==== 原文

2011年9月25日「他人を介して」兼松 一二師 : 使徒の働き 9章10‐19a節

ある小学生のこどもが、教会に行くのが楽しくて楽しくてしょうがないほど、日曜日が待ち遠しいらしい。そこのお家に訪問した。こどもの家族が「この子はネー、教会へ行くのを喜んでいます。ありがとうございます」と言ってくれた。それは教会学校の先生への贈りことばです。私は子供に尋ねた。「教会で、何が楽しいの?」こどもは心の中を明かしてくれた。「教会に友人ができた。友人に逢うのが楽しい」

私は、このことは大きな学生にも、青年にも、夫人にも、壮年にもあてはまることだと思います。「教会に友人ができると、信仰と教会生活が楽しくなってくる」

 

9章1節「さてサウロは」、10節「さてダマスコにアナニヤという弟子がいた」

サウロという人はとてもきかん坊の青年です。このサウロは、アナニヤという男の人によって導きを受ける。

 

第一、アナニヤのあり方を10-18節にかけてみていく。

10節「弟子」とあります。弟子とは「学ぶ者」です。何を学ぶのか。22章12節「律法に忠実で、ユダヤ人に評判の良いアナニヤ」とありますから、聖書からイエスさまのことを忠実に学んでいる人という内容です。

私たちは時間ができたとき、何をするでしょうか。ショッピング、絵を描くこと。誰かを訪問する。畑仕事をする。掃除をする。私たちは時間を作って聖書を学ぶように、聖書からイエスさまのことを学ぼうとしていく必要がある。イエスさまを知ることは心の喜びにつながっていきます。更に、他の人と関わる中で何をしなければならないかを知っていきます。

アナニヤは、聖書からイエスさまのことを学ぶことを忠実にした。10節「主が幻の中で『アナニヤよ』と言われたので、『主よ、ここにいます』と答えた。」主イエスさまが幻の中で呼びかけると、きく用意ができているのが分ります。

みことばに聞き、学ぶことに忠実であると、イエスさまが重要なことをお願いし、託したい時、重要なことを受け取る用意ができている。アナニヤは偉大な人ではなかった。優れた人でもない。そのアナニヤに今イエスさまは重要なことをさせようとする。日頃忠実にみことばを学んで、ききとっているからです。

何が重要なことで、イエスさまが託されたことなのか。11,12節、サウロを主イエスさまに導くということです。何が人間にとって重要なことか。イエスさまを知り、信じて目が開けることです。

私たちは小さいころから、あれも大切、これも大切と感じて、必死になって色々なことをやってきた。気がついてみると大切なこと重要なことはそんなに多くはない。イエスさまを知り、信じて、目が開けることほど重要なものはない。アナニヤは、サウロをこの重要な所へ導くことをイエスさまに託されました。

 

13節、アナニヤはサウロに近づくことを嫌がって、こう言う。サウロという人は「ひどいことをした」人だ。ひどい(κακόν)というのは、人に悪影響を与えていく人だ。伝染病のように悪い影響を、どんどん広めていく人です。また悪質で、危険な人です。手に負えない野良犬のような危険な人です。そんな人に私が近づいて、導きをしなければいけないんですか。

========
==== データ抜粋

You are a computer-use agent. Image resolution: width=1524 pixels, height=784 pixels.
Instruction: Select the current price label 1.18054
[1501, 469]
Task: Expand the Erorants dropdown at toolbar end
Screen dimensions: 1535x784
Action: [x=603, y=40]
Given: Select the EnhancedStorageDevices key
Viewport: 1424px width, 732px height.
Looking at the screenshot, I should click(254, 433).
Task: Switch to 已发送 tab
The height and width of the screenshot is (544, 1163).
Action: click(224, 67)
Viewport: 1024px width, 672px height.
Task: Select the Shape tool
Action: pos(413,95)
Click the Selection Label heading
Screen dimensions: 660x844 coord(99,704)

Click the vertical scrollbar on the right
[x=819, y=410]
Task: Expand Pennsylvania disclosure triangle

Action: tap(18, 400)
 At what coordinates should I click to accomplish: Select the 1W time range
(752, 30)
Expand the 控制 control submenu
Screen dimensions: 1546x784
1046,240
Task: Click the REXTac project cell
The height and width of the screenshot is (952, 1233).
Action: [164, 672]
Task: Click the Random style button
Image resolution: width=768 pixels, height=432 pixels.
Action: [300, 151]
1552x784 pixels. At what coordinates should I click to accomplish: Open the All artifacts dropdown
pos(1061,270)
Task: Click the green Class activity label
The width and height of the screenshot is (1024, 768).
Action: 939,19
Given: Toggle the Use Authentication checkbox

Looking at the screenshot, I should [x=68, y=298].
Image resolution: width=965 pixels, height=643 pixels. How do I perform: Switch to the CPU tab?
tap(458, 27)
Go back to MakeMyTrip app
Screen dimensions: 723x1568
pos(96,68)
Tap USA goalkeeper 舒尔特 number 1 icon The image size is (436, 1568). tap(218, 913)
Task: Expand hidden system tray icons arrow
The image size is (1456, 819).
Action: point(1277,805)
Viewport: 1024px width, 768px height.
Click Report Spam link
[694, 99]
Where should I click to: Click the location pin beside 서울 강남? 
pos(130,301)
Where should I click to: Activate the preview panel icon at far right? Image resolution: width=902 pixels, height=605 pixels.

========

### 記述問題 1:
原文の説教で、訪問先の小学生は教会で何が楽しいと答えていますか。
### 記述問題 2:
原文の説教が、時間ができたときに私たちがすることとして挙げているものをすべて書き出してください。

### 解答全文 1:
教会に友人ができて、その友人に逢うのが楽しいと答えています。

### 解答全文 2:
- ショッピング
- 絵を描くこと
- 誰かを訪問する
- 畑仕事をする
- 掃除をする